Investing.com - Asian shares were mixed on Friday with China gaining on prospects for easier policy, but Tokyo down on a stronger yen.
The Hang Seng index rose 0.90% while the Shanghai Composite index jumped 1.57% and the Nikkei 225 fell 0.61%.
Ahead of the Chinese New Year next week speculation is growing that Beijing may move to ease liquidity further and push more domestic demand.
Elsewhere, a notch down in geopolitical tensions was welcome.
Russian President Vladimir Putin confirmed that a cease fire deal with Ukraine starting February 15 had been reached, following months of violence.
The leaders of France and Germany helped broker the deal after nearly 12 hours of all-night peace talks.
Market sentiment remained subdued after talks between Greece and European Union officials ended without an agreement, though both sides said there was still hope for a deal. Further talks are due to be held next Monday.

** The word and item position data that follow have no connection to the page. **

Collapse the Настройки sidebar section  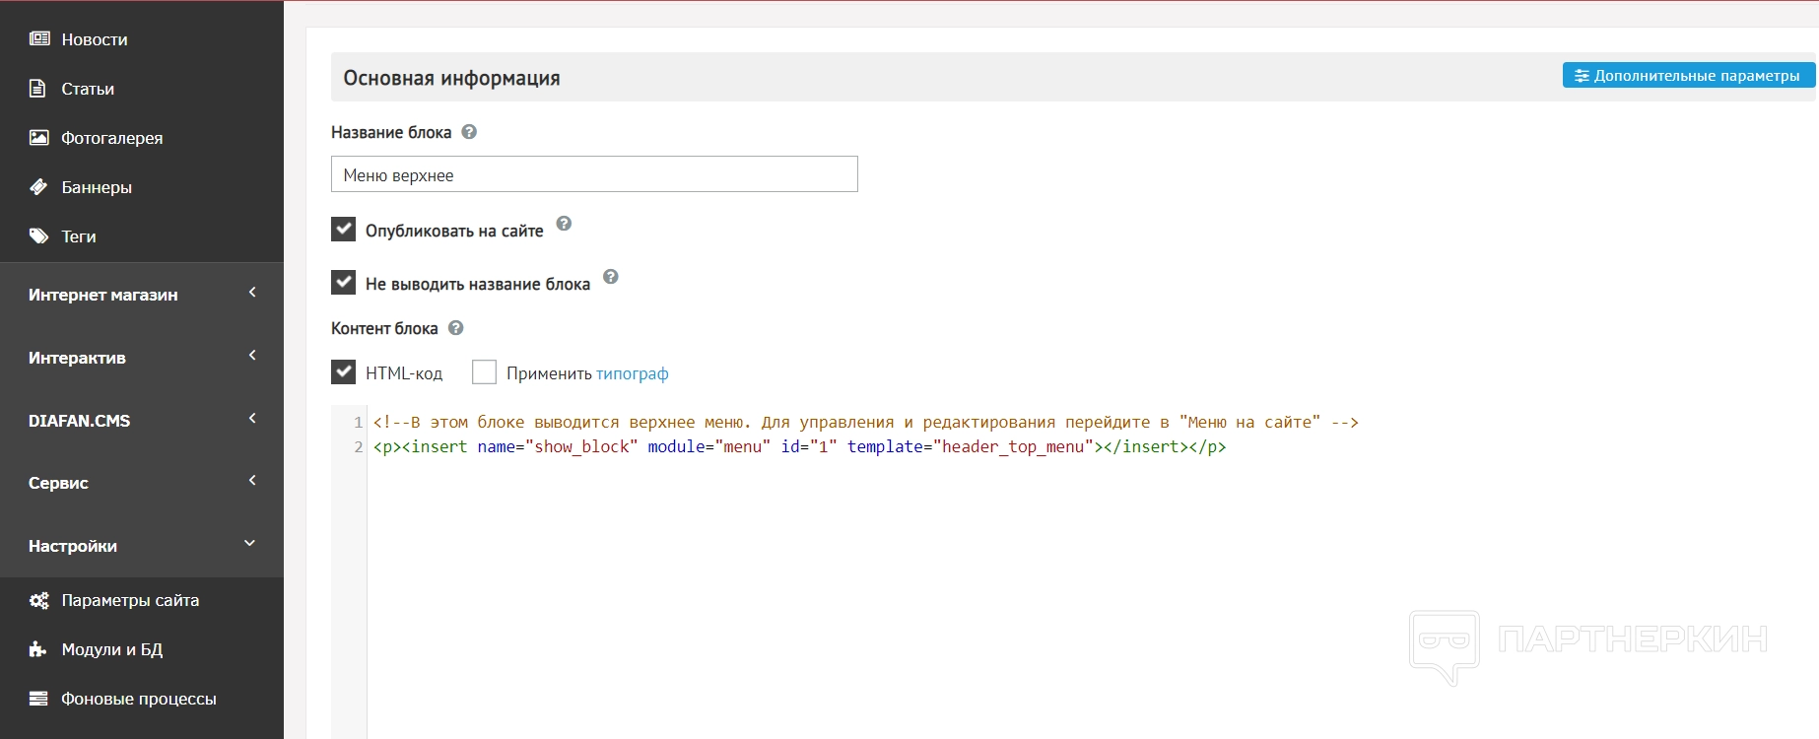coord(142,546)
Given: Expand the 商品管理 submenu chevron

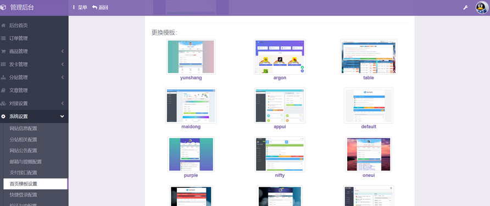Looking at the screenshot, I should click(63, 51).
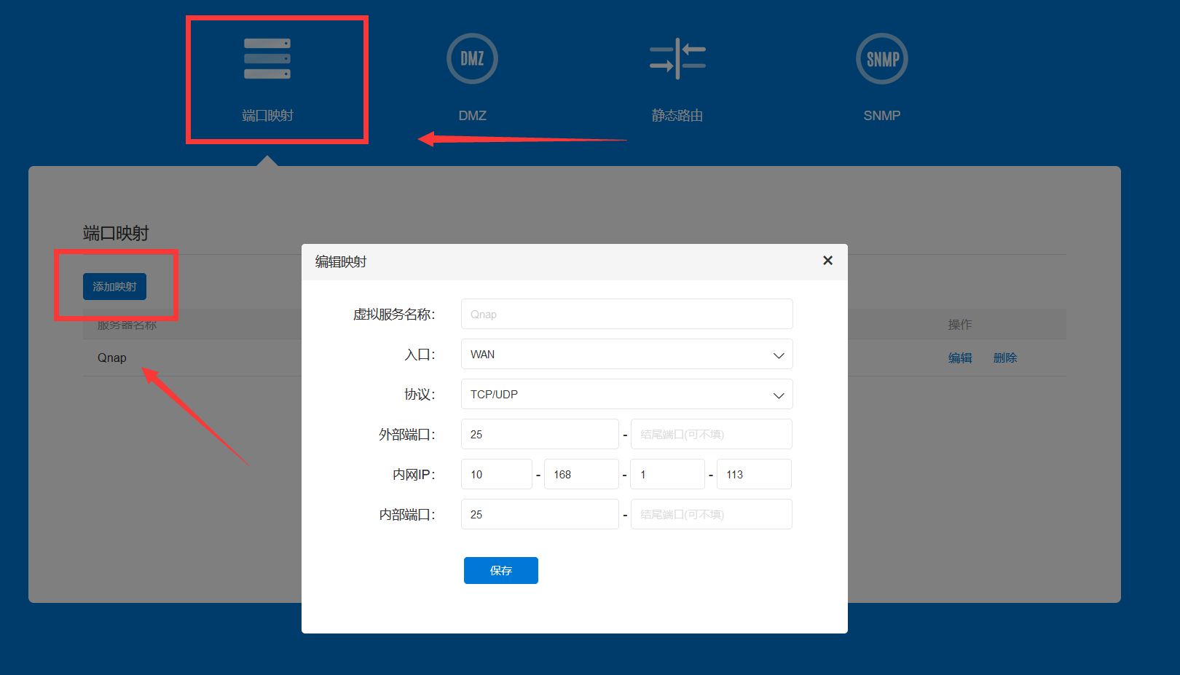
Task: Click the 保存 button
Action: tap(501, 571)

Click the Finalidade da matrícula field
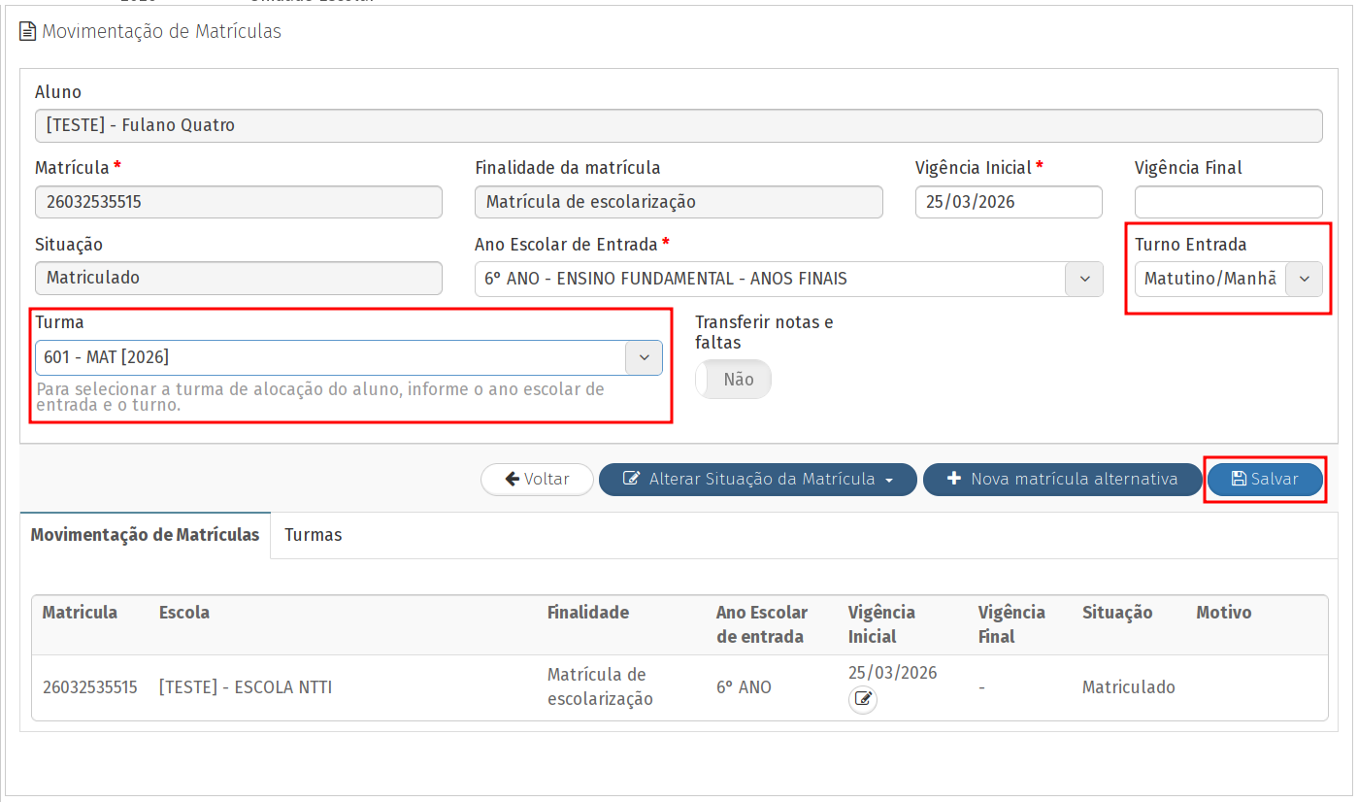click(678, 202)
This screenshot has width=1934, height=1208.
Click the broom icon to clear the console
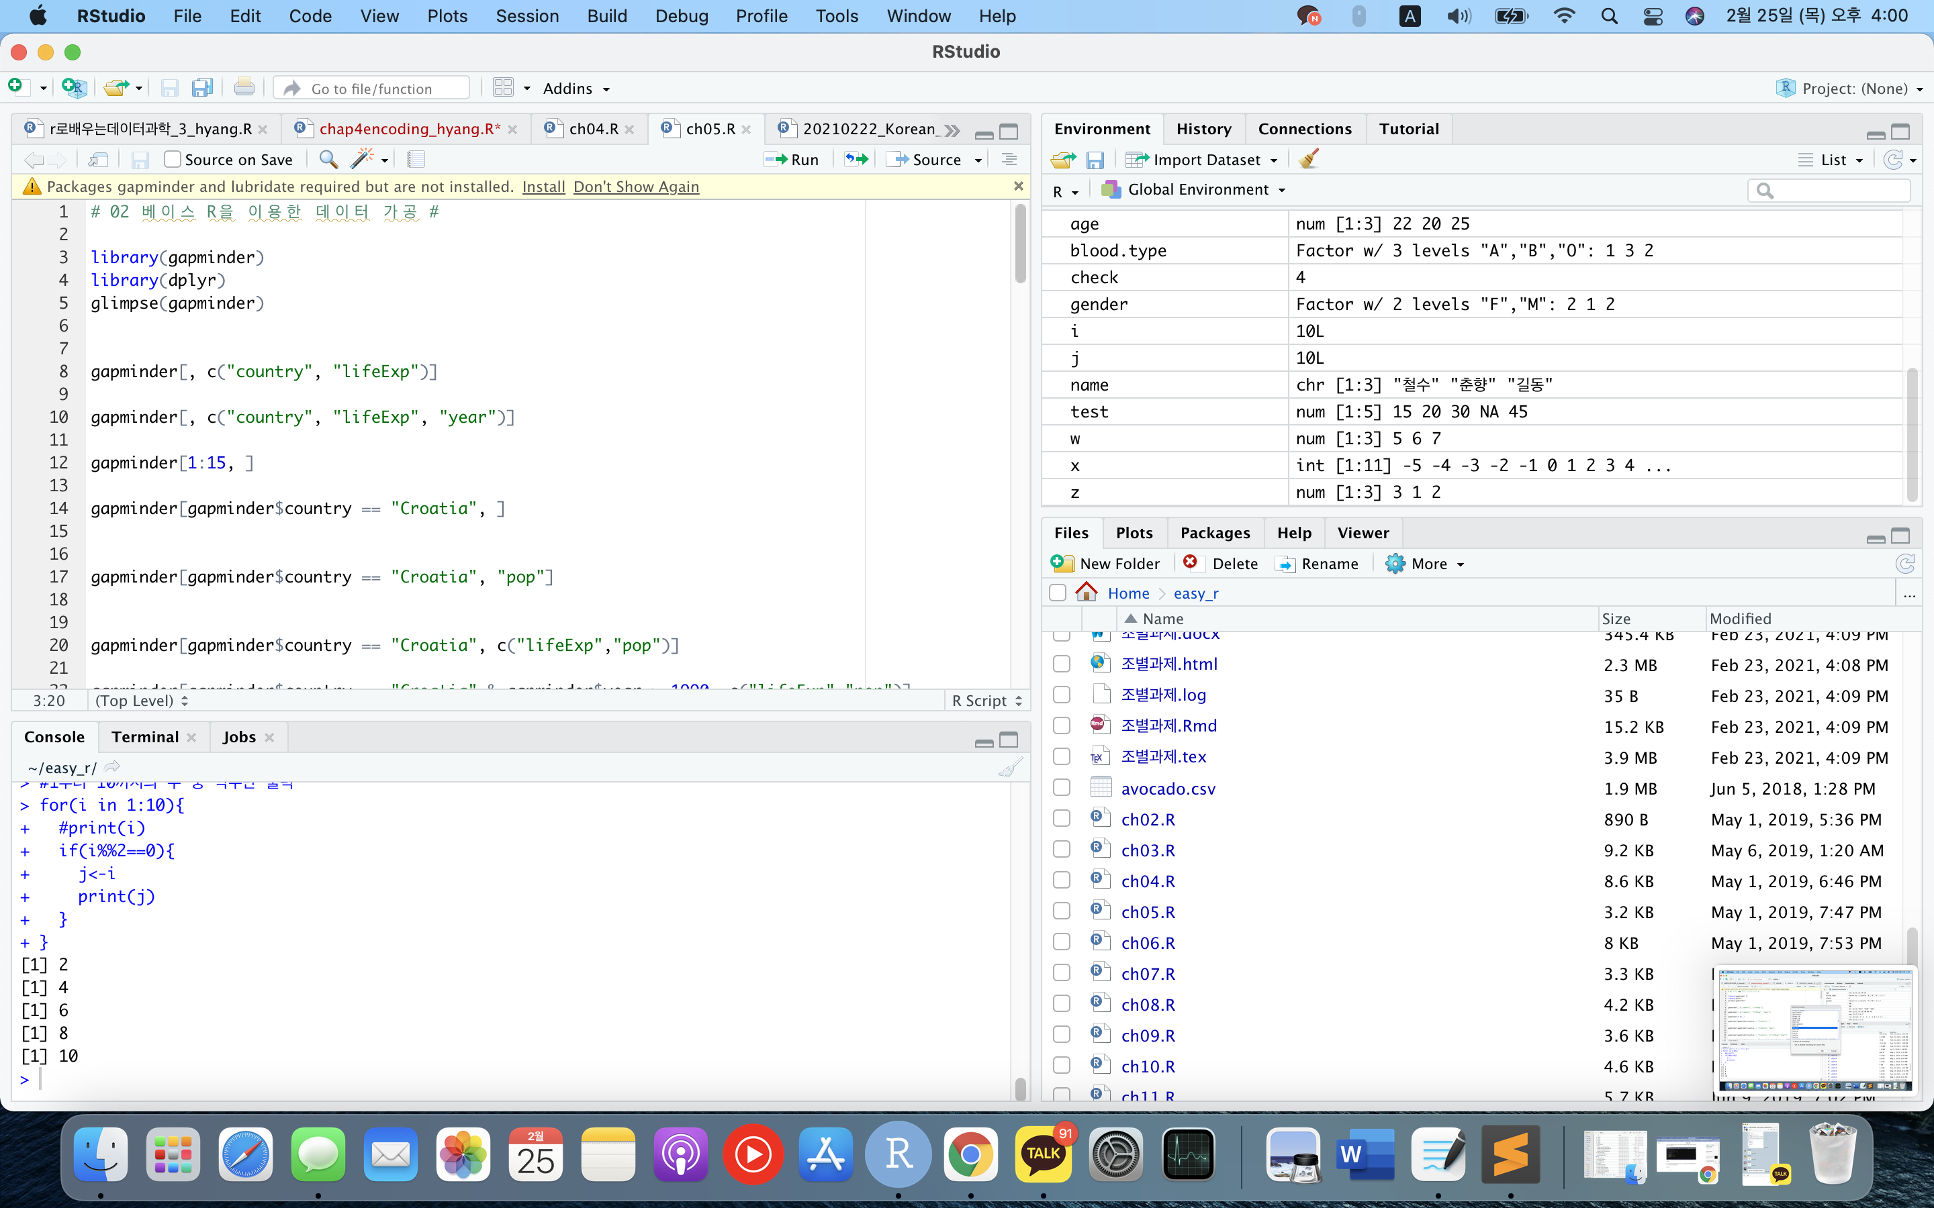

Greece’s current bailout is due to expire on February 28 and the new Greek government does not want it extended, fuelling fears over a conflict with its creditors which could trigger the country’s exit from the euro zone.
Athens has proposed an overhaul of 30% of its massive bailout deal, replacing it with a 10 point plan of economic reforms.
However, Greece’s creditors in the EU are insisting that the country must stick to the terms of the original bailout agreement.
Overnight, U.S. stocks were higher after the close on Thursday, as gains in the Basic Materials, Technology and Oil & Gas sectors led shares higher. At the close in New York, the Dow Jones Industrial Average rose 0.62%, while the S&P 500 index gained 0.96%, and the NASDAQ Composite index added 1.18%.